Is kunst het kind van de rekening? Het lijkt erop. Met name hedendaagse kunst wordt slecht begrepen. Dat betreur ik als liefhebber van beeldende kunst, film, literatuur en muziek. Het is een proces van jaren dat het zover is gekomen. Het raakt me recht in het hart. Kunst heeft geen reputatie, heeft geen oren zoals men zegt. In een serie van drie ga ik er op in.
Steden als Utrecht kenden nog in de jaren ’70 en ’80 (vdve) PvdA-wethouders van cultuur die op de bres stonden voor kunst. Die de gemeentelijke kunstinstellingen altijd het voordeel van de twijfel gunden. Befaamde ouderwetse sociaal-democraten in de lijn van Monne de Miranda en Henri Polak die vanuit hun eigen opvoeding en het voorbeeld van William Morris wisten dat kunst meer was dan kunst alleen.
Dat idee vindt nu nog nauwelijks bijval. Geen enkele socialist of links-liberaal komt in het openbaar nog vol vuur op voor cultuur. Passie voor kunst maakt verdacht. In de visie van de oude SDAP’ers was kunst een middel van permanente educatie en verheffing van de burgers. Volgens het principe van Johan Rudolf Thorbecke namen ze afstand van de kunst en lieten dat in goed vertrouwen aan de professionals over. Dat bleef niet zo.
Charles Esche en Steven ten Thije borduren verder op dit aspect. Dit principe schept volgens de staf van het Van Abbemuseum een bufferlaag van experts tussen parlement en veld (..) die vanuit een pseudoautonomie de regering adviseren. Ofwel, de BV Kunsteend van de Kunst keurt BV Kunsteend en zegt dat het goed is. Het zet de geloofwaardigheid van de kunst op het spel. Een zwakte die in tijden dat instituties moeten inleveren de kunsten van Nederland verzwakt.
Hoe gaat het immers als een PvdA-er of GroenLinkser in een grote stad wethouder van cultuur wordt? In lijn van oud-staatssecretaris van cultuur Rick van der Ploeg zijn door links het doelgroepenbeleid en de marktwerking vooropgezet. Zoals ook in zorg en onderwijs zijn de professionals uit de sector op afstand gezet door de introductie van een pseudoautonomie van deskundologen en managers. Kunstenaars zijn vervreemd in hun eigen specialisme.

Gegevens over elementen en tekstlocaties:
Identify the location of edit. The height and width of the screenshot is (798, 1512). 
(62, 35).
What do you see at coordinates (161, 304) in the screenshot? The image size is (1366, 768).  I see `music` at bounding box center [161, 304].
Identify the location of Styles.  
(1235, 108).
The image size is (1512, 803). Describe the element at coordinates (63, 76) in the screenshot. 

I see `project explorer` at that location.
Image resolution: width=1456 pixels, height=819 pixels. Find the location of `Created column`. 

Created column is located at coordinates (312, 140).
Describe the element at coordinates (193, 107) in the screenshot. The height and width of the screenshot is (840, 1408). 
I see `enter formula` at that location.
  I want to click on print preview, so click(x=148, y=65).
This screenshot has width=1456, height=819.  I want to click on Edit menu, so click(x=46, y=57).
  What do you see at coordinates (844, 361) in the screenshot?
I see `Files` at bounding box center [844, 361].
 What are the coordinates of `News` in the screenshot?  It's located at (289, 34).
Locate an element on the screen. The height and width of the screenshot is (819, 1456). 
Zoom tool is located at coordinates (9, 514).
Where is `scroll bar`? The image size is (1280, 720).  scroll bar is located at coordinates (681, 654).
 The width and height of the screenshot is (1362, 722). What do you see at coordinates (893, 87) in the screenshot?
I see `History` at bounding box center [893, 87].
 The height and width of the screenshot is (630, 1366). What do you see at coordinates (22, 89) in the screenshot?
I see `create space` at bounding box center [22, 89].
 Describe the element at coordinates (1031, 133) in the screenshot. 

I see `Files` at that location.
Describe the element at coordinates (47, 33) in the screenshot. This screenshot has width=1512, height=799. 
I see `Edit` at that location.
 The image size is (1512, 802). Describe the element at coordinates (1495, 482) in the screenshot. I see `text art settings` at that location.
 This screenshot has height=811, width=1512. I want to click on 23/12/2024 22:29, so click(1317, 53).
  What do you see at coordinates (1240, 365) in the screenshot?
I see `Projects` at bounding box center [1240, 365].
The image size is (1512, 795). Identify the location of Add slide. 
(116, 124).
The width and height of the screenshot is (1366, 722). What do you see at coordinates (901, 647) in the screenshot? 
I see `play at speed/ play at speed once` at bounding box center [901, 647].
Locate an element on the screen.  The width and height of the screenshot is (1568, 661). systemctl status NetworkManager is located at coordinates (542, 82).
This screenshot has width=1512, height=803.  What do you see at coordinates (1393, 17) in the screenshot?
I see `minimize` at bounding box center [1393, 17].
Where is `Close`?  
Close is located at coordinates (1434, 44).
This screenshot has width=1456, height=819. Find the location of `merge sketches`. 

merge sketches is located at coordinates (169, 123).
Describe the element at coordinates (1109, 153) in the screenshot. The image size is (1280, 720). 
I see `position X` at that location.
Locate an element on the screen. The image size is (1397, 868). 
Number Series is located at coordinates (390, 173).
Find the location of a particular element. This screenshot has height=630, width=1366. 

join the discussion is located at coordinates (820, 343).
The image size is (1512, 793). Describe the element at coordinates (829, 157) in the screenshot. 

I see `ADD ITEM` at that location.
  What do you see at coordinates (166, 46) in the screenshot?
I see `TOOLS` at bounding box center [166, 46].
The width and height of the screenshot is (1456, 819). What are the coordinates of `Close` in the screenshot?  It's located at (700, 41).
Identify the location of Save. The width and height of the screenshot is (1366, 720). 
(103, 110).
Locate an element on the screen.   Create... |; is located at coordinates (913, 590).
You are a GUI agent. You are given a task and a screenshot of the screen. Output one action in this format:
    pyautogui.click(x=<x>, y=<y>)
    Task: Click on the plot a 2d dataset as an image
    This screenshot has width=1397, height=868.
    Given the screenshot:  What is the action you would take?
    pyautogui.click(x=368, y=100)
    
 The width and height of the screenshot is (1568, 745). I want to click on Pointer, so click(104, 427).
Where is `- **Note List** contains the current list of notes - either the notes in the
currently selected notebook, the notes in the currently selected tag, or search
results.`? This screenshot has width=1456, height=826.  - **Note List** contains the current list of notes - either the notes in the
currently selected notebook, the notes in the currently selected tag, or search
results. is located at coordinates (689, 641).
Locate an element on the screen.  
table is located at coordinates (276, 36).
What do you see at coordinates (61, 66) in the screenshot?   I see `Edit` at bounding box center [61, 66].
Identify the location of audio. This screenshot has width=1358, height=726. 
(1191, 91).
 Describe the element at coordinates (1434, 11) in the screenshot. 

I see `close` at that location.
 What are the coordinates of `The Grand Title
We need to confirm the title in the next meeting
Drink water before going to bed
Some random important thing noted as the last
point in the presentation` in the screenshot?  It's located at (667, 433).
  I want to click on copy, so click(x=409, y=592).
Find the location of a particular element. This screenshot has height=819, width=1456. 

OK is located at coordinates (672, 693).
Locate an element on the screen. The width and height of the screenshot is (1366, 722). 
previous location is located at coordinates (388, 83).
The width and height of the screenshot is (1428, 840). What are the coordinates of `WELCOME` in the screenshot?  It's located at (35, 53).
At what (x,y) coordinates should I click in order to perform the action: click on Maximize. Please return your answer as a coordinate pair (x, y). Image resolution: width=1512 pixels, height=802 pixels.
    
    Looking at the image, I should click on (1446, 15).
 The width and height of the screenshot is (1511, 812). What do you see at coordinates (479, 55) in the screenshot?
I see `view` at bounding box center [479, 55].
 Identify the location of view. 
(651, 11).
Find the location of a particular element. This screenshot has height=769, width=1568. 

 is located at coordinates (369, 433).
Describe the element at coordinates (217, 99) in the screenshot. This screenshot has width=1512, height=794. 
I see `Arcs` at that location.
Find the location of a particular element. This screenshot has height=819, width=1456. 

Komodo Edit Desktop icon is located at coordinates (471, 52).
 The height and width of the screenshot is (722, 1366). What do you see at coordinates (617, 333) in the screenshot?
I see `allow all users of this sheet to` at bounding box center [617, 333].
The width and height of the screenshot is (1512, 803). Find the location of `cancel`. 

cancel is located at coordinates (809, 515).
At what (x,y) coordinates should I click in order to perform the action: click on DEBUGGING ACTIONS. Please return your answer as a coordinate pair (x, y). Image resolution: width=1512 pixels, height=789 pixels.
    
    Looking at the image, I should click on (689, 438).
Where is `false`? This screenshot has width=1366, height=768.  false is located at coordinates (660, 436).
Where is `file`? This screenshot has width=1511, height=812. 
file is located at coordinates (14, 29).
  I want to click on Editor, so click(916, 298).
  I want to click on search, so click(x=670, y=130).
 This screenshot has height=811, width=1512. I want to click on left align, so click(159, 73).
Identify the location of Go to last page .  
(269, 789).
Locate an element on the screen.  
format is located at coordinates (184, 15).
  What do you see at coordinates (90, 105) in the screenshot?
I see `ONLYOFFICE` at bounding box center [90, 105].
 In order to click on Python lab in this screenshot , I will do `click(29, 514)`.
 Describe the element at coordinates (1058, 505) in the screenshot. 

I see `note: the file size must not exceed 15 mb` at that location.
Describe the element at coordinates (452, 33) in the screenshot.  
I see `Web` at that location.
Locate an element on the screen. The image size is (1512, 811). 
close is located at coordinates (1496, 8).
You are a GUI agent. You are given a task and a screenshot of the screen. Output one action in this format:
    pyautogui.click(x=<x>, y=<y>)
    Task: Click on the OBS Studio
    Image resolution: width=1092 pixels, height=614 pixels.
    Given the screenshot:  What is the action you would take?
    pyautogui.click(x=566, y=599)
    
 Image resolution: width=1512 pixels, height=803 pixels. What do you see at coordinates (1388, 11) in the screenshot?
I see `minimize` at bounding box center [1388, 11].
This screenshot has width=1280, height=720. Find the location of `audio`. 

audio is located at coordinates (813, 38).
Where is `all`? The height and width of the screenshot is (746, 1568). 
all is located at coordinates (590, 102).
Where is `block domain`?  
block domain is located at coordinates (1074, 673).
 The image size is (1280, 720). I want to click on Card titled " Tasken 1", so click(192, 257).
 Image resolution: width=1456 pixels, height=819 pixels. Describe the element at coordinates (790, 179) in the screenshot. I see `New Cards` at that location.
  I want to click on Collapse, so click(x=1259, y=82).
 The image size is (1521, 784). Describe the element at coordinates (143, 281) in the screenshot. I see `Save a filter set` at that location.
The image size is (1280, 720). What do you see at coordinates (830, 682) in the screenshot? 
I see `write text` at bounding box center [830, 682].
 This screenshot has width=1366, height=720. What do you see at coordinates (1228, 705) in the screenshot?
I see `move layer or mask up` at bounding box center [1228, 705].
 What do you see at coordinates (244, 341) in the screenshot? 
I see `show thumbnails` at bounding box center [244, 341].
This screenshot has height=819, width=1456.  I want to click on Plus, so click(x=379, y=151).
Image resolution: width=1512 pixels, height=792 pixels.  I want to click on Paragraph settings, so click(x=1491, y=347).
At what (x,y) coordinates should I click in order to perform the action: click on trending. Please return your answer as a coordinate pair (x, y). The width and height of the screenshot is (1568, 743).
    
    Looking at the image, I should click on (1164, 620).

Aan de slag:
**A.** Beantwoord over de leestekst:
(i) Welke vier kunstvormen noemt de schrijver als liefhebber?
(ii) Welke stad wordt genoemd als voorbeeld van een stad met PvdA-wethouders van cultuur in de jaren ’70 en ’80?
(iii) Welke oud-staatssecretaris van cultuur wordt bij naam genoemd?
**B.** Neem uit de lijst het gedeelte letterlijk over dat begint bij de eerste regel en eindigt met de regel waarin "What do you see at coordinates (161, 304)" staat.

Antwoorden hieronder:
**A.**
(i) Beeldende kunst, film, literatuur en muziek.
(ii) Utrecht.
(iii) Rick van der Ploeg.

**B.**
Identify the location of edit. The height and width of the screenshot is (798, 1512). 
(62, 35).
What do you see at coordinates (161, 304) in the screenshot? The image size is (1366, 768).  I see `music` at bounding box center [161, 304].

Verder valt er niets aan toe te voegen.